## Task
Among the lines of the records, find all that carry the word "will" and copy them.

★ ★ ★ ★

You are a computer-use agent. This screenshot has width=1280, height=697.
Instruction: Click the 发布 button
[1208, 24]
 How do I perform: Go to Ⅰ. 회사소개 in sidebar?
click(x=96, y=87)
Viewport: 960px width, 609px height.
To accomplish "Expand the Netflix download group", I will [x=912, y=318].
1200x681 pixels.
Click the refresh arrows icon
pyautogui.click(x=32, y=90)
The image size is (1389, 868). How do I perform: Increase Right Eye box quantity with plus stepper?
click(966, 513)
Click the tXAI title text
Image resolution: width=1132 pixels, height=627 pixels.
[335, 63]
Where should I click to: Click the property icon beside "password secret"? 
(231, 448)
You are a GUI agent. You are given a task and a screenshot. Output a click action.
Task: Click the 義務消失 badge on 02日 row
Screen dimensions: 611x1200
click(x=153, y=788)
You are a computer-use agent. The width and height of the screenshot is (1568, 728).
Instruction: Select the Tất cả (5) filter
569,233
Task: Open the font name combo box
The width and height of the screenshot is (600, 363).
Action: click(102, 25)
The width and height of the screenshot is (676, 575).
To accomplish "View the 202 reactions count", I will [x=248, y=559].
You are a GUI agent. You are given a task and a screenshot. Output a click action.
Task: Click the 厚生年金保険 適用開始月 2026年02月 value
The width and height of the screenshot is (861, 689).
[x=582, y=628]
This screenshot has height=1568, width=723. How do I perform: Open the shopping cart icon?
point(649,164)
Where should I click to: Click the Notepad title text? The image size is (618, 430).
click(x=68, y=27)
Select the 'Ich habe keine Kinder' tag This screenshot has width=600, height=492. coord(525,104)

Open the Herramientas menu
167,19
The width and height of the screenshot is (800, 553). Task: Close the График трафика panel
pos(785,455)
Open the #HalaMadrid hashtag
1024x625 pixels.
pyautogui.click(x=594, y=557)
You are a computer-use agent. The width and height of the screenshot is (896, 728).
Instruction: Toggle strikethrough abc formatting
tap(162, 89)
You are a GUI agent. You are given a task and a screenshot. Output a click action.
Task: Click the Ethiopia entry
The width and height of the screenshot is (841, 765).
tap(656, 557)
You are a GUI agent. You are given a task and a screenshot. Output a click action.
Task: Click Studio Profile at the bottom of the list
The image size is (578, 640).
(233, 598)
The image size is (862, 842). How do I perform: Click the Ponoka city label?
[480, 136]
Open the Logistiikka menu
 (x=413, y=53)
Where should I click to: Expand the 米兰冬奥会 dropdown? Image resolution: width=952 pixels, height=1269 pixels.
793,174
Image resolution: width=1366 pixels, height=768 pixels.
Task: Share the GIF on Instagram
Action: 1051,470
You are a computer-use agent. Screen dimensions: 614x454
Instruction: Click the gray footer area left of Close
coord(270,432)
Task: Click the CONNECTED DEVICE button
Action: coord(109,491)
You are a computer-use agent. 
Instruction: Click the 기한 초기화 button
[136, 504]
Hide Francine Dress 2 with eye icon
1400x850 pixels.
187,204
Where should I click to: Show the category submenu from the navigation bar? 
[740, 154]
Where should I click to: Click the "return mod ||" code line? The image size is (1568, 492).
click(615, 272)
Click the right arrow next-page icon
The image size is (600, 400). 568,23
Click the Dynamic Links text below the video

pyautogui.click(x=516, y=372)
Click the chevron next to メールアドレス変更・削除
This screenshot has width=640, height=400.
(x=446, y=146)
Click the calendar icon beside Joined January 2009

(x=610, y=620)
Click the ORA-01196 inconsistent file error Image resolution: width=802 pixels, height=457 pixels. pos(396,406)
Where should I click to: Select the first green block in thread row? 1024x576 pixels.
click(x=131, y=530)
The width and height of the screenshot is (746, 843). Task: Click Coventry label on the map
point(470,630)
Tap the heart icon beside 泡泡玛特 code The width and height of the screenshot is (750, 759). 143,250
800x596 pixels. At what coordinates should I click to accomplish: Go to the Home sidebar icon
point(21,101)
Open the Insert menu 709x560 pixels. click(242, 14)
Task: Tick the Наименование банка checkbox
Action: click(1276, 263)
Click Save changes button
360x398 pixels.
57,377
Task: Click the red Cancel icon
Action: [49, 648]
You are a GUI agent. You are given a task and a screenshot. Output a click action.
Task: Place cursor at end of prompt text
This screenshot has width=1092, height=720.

★ ★ ★ ★

## Answer space
To accomplish "Expand the Netflix download group", I will [x=912, y=318].
To accomplish "View the 202 reactions count", I will [x=248, y=559].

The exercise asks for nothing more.